Ludwig van Beethoven is one of the most remarkable people ever to have lived, writing music that completely transformed the world.
He was born in 1770 in the German town of Bonn and surrounded by musical neighbours. A brilliant violinist lived nearby, as did a pianist, while Beethoven learnt the violin, viola, horn and piano. What a noisy street!
The youngster performed in his first concert aged just nine, and wrote his first music aged 12. But life wasn’t easy for Ludwig and as a teenager he had to take care of his younger brothers. In fact, life was always tough for Beethoven, although his lack of manners didn’t help him much. He was famous for his bad temper, sometimes even shouting at musicians in the middle of concerts.
He moved to Vienna, the place to be for any musician at the time, at the age of 22 and began to change the face of classical music. Being a bit of a rebel, he threw away the rule book and wrote nine symphonies that pushed what an orchestra sounded like – and how its musicians told their musical stories – to new extremes.
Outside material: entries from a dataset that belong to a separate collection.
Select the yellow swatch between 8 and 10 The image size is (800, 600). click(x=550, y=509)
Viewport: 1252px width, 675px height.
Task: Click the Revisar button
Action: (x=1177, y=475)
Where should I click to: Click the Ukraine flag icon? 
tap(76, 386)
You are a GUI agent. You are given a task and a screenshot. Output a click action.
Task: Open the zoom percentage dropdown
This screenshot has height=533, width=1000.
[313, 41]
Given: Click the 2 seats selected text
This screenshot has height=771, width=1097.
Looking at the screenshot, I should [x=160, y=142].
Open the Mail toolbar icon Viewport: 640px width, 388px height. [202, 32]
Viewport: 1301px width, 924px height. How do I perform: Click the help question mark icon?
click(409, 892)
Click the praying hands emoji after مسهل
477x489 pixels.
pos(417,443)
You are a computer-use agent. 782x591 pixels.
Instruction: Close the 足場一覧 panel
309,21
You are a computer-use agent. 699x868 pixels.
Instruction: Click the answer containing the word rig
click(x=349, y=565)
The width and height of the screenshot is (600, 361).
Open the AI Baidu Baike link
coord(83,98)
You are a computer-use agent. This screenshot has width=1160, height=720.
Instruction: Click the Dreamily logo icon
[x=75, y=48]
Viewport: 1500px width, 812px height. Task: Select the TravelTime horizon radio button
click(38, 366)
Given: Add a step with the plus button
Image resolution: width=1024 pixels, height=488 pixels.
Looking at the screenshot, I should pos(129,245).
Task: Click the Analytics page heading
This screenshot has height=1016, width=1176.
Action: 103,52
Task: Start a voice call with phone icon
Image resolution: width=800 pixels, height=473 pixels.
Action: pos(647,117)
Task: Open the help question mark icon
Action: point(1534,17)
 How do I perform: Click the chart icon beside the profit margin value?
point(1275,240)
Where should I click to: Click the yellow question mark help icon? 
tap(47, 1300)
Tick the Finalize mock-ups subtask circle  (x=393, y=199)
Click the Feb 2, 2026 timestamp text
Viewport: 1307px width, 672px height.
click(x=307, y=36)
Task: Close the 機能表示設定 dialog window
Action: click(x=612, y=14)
What makes his music even more incredible is that Beethoven started going deaf at the age of 31, just after finishing his First Symphony. Imagine trying to write music without being able to hear it, and all the notes that must have been whirring around inside Beethoven’s mind. But instead of giving up, he used his troubles as an inspiration to write amazingly powerful music.
His Third Symphony, called the ‘Eroica’, blew audiences away with its energy and new ideas. His Fifth is the most famous symphony ever written, while the Sixth is a beautiful soundtrack to a walk in the countryside. Still today the Seventh makes you want to get up and dance, and the Ninth finishes with a huge tune that everyone knows – ‘Ode to Joy’. Each symphony offered something new, adding new instruments, singers, and musical effects that have shaped every single piece of music written since.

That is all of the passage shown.